Electrode Size and Placement on Infants
When using a manual defibrillator on an infant, electrode size matters for delivering energy efficiently. Research on pediatric defibrillation pads found that self-adhesive electrodes should be at least 5.8 centimeters in diameter for infants under one year. This size minimized the resistance between the electrodes and the chest wall while still fitting comfortably on an infant’s torso. For older children, a diameter of at least 7 centimeters is recommended.
Placement on infants typically follows an anterior-posterior position: one pad on the front of the chest and one on the back, directly behind the heart. This differs from the standard adult placement of one pad below the right collarbone and one on the left side of the chest. The anterior-posterior approach is preferred in infants because their chests are so small that two front-facing pads may overlap or sit too close together, which reduces effectiveness and can cause the electrical current to arc between pads rather than passing through the heart.
What Happens During Infant Defibrillation
Cardiac arrest in infants is relatively rare, and when it does occur, the underlying rhythm is less commonly shockable compared to adults. Most infant cardiac arrests stem from respiratory failure or shock rather than a primary heart rhythm problem. When a shockable rhythm like VF or pulseless ventricular tachycardia is present, though, defibrillation is the only effective treatment.
With a manual defibrillator, the provider places appropriately sized electrodes, confirms the rhythm on the monitor, selects the energy dose based on the infant’s weight, charges the device, and delivers the shock. CPR resumes immediately after the shock for another two-minute cycle before the rhythm is rechecked. If the rhythm persists, energy is increased to at least 4 joules per kilogram for the next attempt, with the option to go higher on subsequent shocks up to a maximum of 10 joules per kilogram.

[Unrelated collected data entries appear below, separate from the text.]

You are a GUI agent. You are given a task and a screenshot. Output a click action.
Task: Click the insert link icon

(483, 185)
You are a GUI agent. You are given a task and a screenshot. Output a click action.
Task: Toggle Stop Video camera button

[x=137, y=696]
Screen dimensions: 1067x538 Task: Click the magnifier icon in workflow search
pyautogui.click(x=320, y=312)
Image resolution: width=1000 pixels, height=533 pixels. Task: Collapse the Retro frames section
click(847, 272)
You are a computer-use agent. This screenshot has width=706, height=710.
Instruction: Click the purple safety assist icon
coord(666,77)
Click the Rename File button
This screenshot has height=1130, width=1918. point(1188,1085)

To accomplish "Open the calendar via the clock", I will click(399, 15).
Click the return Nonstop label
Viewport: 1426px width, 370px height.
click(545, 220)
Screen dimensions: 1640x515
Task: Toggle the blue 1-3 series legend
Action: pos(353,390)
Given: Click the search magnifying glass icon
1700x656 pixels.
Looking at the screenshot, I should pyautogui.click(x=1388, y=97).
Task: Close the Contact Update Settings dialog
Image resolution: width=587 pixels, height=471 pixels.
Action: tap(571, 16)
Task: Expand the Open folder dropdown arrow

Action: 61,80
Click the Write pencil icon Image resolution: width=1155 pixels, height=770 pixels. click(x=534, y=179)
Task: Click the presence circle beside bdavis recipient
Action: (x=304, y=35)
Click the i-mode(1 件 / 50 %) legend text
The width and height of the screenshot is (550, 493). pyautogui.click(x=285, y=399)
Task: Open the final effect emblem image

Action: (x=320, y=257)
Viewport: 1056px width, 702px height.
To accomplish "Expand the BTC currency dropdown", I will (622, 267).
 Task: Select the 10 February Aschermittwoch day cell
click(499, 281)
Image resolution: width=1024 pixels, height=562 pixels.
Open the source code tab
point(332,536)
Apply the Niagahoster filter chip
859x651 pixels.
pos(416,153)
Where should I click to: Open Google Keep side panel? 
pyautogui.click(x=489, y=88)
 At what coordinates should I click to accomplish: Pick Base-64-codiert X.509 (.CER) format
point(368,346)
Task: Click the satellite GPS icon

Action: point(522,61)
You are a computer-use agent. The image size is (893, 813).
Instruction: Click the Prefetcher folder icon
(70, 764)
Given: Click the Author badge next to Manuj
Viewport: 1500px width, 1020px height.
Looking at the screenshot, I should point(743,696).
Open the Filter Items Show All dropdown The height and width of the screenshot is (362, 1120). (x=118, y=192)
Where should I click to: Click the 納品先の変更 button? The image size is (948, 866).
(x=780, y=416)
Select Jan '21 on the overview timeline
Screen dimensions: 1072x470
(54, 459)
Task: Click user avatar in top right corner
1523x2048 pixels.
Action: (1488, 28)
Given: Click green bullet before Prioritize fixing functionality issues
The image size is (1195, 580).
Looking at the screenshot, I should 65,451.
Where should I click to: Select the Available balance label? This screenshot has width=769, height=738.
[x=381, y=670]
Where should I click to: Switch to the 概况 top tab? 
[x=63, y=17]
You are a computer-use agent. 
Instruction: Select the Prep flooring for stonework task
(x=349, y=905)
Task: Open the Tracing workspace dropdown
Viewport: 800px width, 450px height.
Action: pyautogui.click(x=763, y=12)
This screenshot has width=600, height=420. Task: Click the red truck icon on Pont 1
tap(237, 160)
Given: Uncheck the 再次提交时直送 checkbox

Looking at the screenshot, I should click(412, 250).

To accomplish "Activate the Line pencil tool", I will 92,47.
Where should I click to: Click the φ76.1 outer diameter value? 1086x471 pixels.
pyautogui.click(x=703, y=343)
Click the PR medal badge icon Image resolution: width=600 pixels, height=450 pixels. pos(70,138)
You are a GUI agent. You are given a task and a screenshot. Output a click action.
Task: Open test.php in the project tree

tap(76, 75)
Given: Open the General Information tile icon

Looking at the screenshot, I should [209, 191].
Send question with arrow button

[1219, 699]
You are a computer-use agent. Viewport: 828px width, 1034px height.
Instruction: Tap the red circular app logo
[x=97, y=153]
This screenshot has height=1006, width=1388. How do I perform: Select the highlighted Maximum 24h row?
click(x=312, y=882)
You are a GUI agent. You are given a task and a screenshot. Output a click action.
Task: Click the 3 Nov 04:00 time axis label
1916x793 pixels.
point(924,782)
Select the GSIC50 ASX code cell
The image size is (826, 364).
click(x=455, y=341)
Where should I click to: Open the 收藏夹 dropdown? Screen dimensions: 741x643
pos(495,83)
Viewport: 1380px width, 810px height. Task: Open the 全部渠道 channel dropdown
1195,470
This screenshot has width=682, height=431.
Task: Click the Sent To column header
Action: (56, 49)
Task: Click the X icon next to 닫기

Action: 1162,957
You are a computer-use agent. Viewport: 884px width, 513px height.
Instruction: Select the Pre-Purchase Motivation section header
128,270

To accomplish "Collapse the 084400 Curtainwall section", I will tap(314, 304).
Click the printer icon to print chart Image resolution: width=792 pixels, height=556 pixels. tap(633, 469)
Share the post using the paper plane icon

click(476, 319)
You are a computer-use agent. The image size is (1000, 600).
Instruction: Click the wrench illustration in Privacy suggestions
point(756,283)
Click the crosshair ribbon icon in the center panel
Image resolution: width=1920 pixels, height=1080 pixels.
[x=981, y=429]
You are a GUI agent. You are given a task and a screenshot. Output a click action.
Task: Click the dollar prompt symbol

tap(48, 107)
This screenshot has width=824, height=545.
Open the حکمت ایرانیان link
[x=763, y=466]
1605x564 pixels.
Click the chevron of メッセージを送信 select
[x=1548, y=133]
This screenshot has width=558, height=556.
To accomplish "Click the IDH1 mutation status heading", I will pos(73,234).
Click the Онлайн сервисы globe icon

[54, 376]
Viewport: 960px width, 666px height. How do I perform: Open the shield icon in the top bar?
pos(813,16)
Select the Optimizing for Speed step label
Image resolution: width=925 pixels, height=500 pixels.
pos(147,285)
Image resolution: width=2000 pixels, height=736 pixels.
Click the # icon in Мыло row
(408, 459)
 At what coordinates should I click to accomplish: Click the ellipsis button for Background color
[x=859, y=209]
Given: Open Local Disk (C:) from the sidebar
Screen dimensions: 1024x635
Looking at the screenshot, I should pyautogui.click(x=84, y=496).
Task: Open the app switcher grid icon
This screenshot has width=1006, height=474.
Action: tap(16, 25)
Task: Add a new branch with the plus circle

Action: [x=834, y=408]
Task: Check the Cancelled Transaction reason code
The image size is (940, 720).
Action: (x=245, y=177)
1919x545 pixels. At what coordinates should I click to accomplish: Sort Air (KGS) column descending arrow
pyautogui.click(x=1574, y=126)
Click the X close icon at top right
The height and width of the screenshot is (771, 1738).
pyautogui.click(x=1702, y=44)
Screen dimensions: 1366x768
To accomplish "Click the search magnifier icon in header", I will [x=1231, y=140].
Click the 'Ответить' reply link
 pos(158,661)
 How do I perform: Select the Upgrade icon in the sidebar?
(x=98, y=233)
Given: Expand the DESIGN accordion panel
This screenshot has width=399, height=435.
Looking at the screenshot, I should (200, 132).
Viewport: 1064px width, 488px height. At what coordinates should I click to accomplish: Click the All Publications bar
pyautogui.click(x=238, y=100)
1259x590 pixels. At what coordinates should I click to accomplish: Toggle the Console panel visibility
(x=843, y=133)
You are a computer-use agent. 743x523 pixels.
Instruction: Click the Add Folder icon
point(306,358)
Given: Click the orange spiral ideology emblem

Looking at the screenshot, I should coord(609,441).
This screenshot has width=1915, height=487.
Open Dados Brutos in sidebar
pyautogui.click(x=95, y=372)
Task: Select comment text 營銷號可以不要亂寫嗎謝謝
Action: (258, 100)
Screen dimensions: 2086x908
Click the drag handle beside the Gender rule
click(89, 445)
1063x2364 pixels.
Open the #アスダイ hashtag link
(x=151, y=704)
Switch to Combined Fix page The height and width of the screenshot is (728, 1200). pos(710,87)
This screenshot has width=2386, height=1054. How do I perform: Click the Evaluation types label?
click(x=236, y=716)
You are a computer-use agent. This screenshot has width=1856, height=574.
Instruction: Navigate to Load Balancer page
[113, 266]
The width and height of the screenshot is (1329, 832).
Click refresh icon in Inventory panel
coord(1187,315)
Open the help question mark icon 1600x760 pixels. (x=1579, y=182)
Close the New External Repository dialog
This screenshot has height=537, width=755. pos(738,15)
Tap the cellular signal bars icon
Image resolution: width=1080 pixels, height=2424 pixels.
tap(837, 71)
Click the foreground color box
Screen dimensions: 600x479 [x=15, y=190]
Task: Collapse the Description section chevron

The entire process depends on knowing or estimating the infant’s weight. In emergency settings, length-based resuscitation tapes are commonly used to estimate weight quickly, which then guides every drug and energy dose throughout the resuscitation. This weight-based precision is exactly what makes a manual defibrillator the preferred tool: every infant gets a dose tailored to their size rather than a one-size-fits-most output from an automated device.